I wouldn’t see breasts that resembled mine again until I was 26 years old. It happened in a changing room in China. I was wiggling into my exercise clothes for a yoga class when three women my age peeled off their shirts and bras. I shot a quick glance at their chests, and what I saw sparked a small joy.

Their breasts were like mine. Mine were like theirs. Small, round, with quarter-sized brown areolas and brown nipples. I fantasized about letting my breasts hang loose, knowing that the other women wouldn’t stare at my chest. In this environment, I wouldn’t stand out. I belonged.

That late night in nursing school, no one else took their shirt off. They didn’t need to, because everyone was familiar with white women’s breasts. They had not just their white family members, but an abundance of white actresses in Hollywood.

Growing up, there weren’t many leading roles for Asian actresses. I remember Lucy Liu in “Charlie’s Angels,” Zhang Ziyi in “Memoirs of a Geisha” and Michelle Yeoh in “Crouching Tiger Hidden Dragon.” But none of them were naked on screen. I never saw my body reflected in theirs.
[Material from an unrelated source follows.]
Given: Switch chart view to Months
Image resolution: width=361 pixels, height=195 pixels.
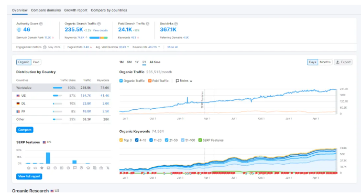Looking at the screenshot, I should pyautogui.click(x=325, y=62).
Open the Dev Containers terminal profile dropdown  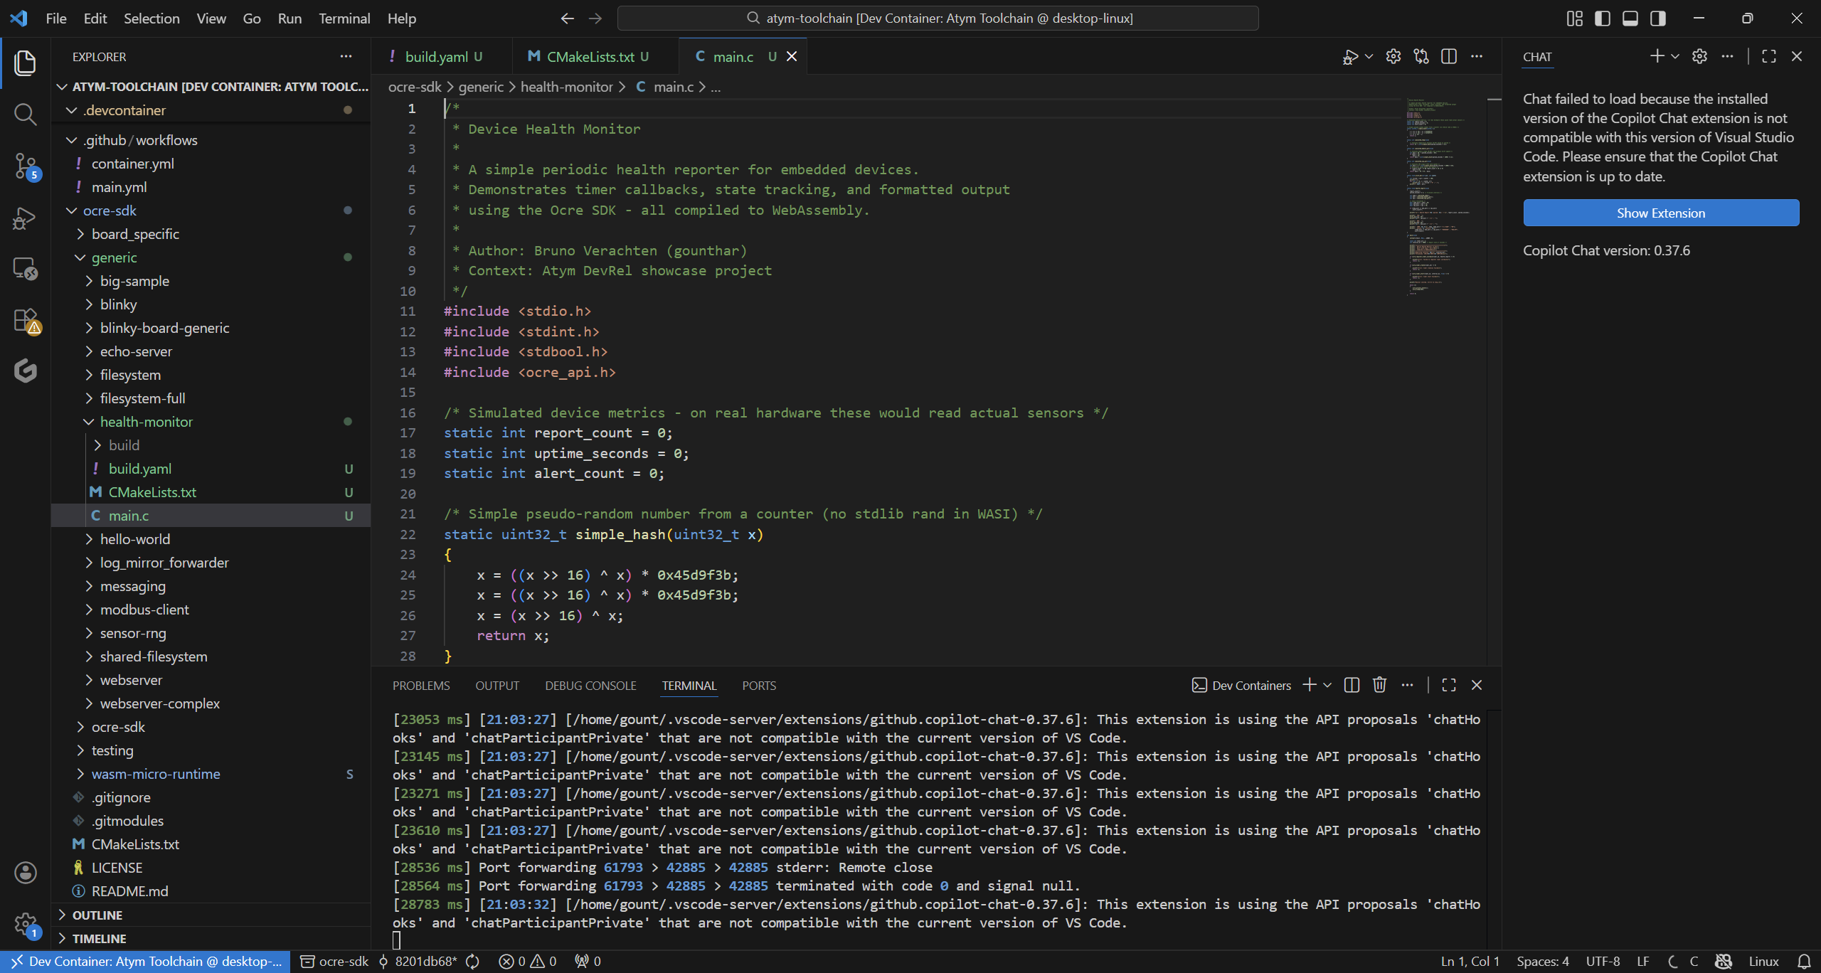[1327, 684]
While Hollywood overall has made little progress to be more diverse (in 2022, only 2.3% of theatrical movie leads and 6.5% of total roles were played by Asian actors), “Bridgerton” has made a name for itself by celebrating diversity. That includes naked bodies. In Season 2, when Simone Ashley bared her breasts, I wondered how South Asian girls and women felt to see their bodies represented. If they cared, if they felt it was important.

To my delight, “Bridgerton” delivered in Season 4. We do see Ha’s breasts, once in Episode 5 in bed and again in Episode 8 for the much-discussed steamy bathtub scene. During both scenes, sensual and beautiful, I smiled because it was the first time I had seen breasts similar to mine on screen.

I thought about myself in 2012, how I had stood there shirtless, how I had accepted the responsibility to teach my white roommates about Asian breasts. Maybe if “Bridgerton” had existed back then, I wouldn’t have had to.